Mais pourquoi les victimes donnent-elles leur accord pour éviter un procès? Pour la présidente de la Fédération des Femmes progressistes Yolanda Besteiro, c'est souvent parce qu'elles ne veulent tout simplement pas de procès afin d'éviter de revivre le traumatisme lié au viol.

"Elles veulent éviter d’être victimes une seconde fois, de revivre ce traumatisme dans un procès avec le public, le juge, les procureurs, les défenses et les accusations... Pour ces femmes, c’est très dur et très douloureux", a-t-elle expliqué mardi dans l'émission Tout un monde. "C'est aussi la raison pour laquelle, souvent, les victimes d’agressions sexuelles ne dénoncent pas un viol".

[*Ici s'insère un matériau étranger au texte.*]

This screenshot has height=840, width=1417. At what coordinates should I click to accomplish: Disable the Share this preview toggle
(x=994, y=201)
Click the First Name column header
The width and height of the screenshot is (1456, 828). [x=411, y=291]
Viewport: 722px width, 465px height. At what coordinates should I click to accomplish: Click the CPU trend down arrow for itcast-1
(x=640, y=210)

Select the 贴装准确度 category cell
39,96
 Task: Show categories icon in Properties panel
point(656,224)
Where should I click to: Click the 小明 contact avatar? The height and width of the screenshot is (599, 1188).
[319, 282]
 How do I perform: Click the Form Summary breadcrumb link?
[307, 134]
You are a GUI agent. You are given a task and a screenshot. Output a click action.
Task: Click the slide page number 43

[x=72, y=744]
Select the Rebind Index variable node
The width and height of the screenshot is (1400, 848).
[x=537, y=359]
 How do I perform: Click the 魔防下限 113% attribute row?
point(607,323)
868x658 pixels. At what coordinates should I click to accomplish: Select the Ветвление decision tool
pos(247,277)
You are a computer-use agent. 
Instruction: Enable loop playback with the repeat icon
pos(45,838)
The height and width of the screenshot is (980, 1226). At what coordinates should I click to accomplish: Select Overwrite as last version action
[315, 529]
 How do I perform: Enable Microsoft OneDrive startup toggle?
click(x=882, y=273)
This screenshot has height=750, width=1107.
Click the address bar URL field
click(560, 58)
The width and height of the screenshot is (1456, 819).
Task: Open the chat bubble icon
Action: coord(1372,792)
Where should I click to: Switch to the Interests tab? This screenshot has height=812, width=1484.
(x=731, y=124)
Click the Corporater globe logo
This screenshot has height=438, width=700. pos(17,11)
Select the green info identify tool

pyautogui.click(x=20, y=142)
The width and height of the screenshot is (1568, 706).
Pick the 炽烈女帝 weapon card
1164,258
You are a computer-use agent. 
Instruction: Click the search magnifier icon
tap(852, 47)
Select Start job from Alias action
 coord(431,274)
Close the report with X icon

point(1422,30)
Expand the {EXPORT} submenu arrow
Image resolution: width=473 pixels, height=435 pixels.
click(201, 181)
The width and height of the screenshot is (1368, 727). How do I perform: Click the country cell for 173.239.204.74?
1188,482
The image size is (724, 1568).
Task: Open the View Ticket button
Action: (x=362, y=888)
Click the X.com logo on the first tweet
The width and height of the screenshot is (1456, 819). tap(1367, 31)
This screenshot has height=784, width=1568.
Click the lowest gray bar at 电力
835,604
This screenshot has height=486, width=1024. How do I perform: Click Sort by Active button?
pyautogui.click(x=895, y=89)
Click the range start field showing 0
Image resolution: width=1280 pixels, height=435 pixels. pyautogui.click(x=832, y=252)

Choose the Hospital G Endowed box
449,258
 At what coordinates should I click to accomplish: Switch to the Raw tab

A cela s’ajoute le fait que les procès ou jugements se déroulent souvent plusieurs années après les délits, ce qui force les victimes à se replonger dans leur traumatisme. En 2021, un des procès pour viol a ainsi particulièrement marqué les esprits en Espagne, une affaire sordide où plusieurs hommes avaient violé une jeune femme de 18 ans. L’interrogatoire du parquet avait choqué le public, qui critiquait un manque de tact et d’empathie. Il avait aussi montré la réalité d’un procès, avec des questions très précises qui obligent les victimes à décrire encore une fois leur viol.